Trzygodzinna jazda
samochodem w ósmym miesiącu ciąży zagrożonej nie jest Ci wskazana. Ale taka
zawsze byłaś, prawda? Łamałaś zasady. I uparta też byłaś. Uparłaś się, żeby
pojechać do tej pieprzonej Warszawy. Tylko nie spodziewałaś się, że pomiędzy Łowiczem,
a Sochaczewem twój synek zechce przyjść na świat, Ty stracisz panowanie nad
kierownicą, i wylądujesz w rowie. Poza zwichniętą ręką nic ci nie jest. Och, no
dobrze, czujesz jak za chwilkę padniesz z bólu. Brzuch Cię cholernie boli,
krzyki już nic nie dają, lekarze zapewniają że dziecku nic nie jest, ale jakoś
Ty im nie wierzysz. Każą ci rodzić. TERAZ. Nigdy nie zdawałaś sobie sprawy, z
tego, że poród to takie okropieństwo. Wijesz się z bólu na szpitalnym łóżko.

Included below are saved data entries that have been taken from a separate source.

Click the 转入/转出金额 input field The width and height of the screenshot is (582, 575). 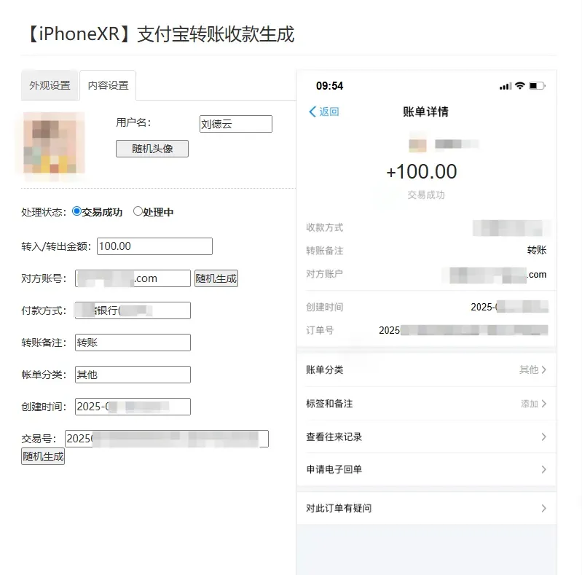(154, 246)
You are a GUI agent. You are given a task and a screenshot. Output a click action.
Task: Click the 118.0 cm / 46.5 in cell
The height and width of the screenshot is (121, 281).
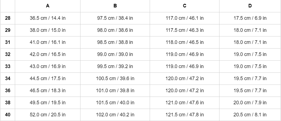185,42
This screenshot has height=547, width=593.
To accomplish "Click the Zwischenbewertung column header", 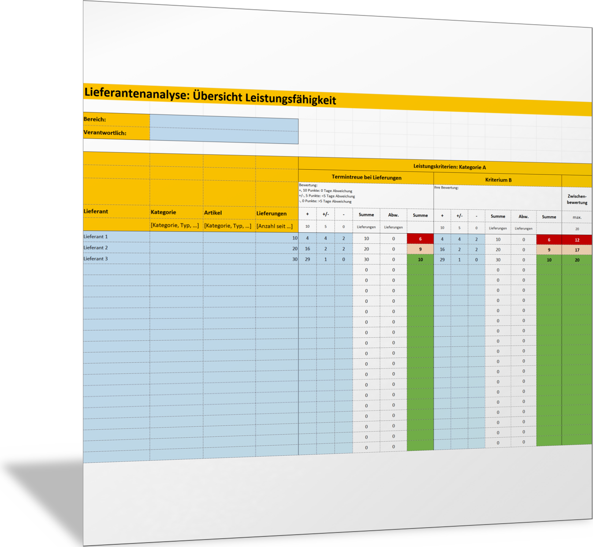I will [x=577, y=199].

Lekarz prosi Cię o numer telefonu, do najbliższej osoby. Bez wahania podajesz
jego numer. Twojemu synkowi, jakoś odechciało się już przyjść świat, zmienił
decyzję, nie pomagają nawet krzyki i łzy mamusi. No tak, uparciuch i po mamie i
po tacie. Ałłłłłłłłłłłłł, po raz
kolejny wrzeszczysz.
~^~
Zmęczony po ciężkim
treningu opada na ławkę w szatni. Bierze duży łyk wody i powoli kieruję się pod
prysznic. Atmosfera w szatni jest jak zawsze głośna i wesoła. Pojutrze gra ważny
mecz, Nawrocki daje mu w kość. Będąc już prawie pod kabiną prysznicową, do jego
uszu dochodzi sygnał jego komórki. Wraca do szatni, naciska zieloną słuchawkę i
mówi krótkie Halo? Po chwili,
diametralnie się ożywia i wykrzykuje W
którym ona jest szpitalu? Nie
przebierając się, chwyta torbę treningową i wybiega z szatni, nie zważając na
pytania i wołania kolegów z drużyny. Z piskiem opon odjeżdża czarnym Audi spod
bełchatowskiej Energii. Właśnie dotarło do niego to, że może jeszcze Cię
odzyskać, a zarazem stracić.
*
Za cholerę mnie się to nie podoba.
Została tylko jeszcze jedna część, nie wiem jak Wy, ale ja się cieszę.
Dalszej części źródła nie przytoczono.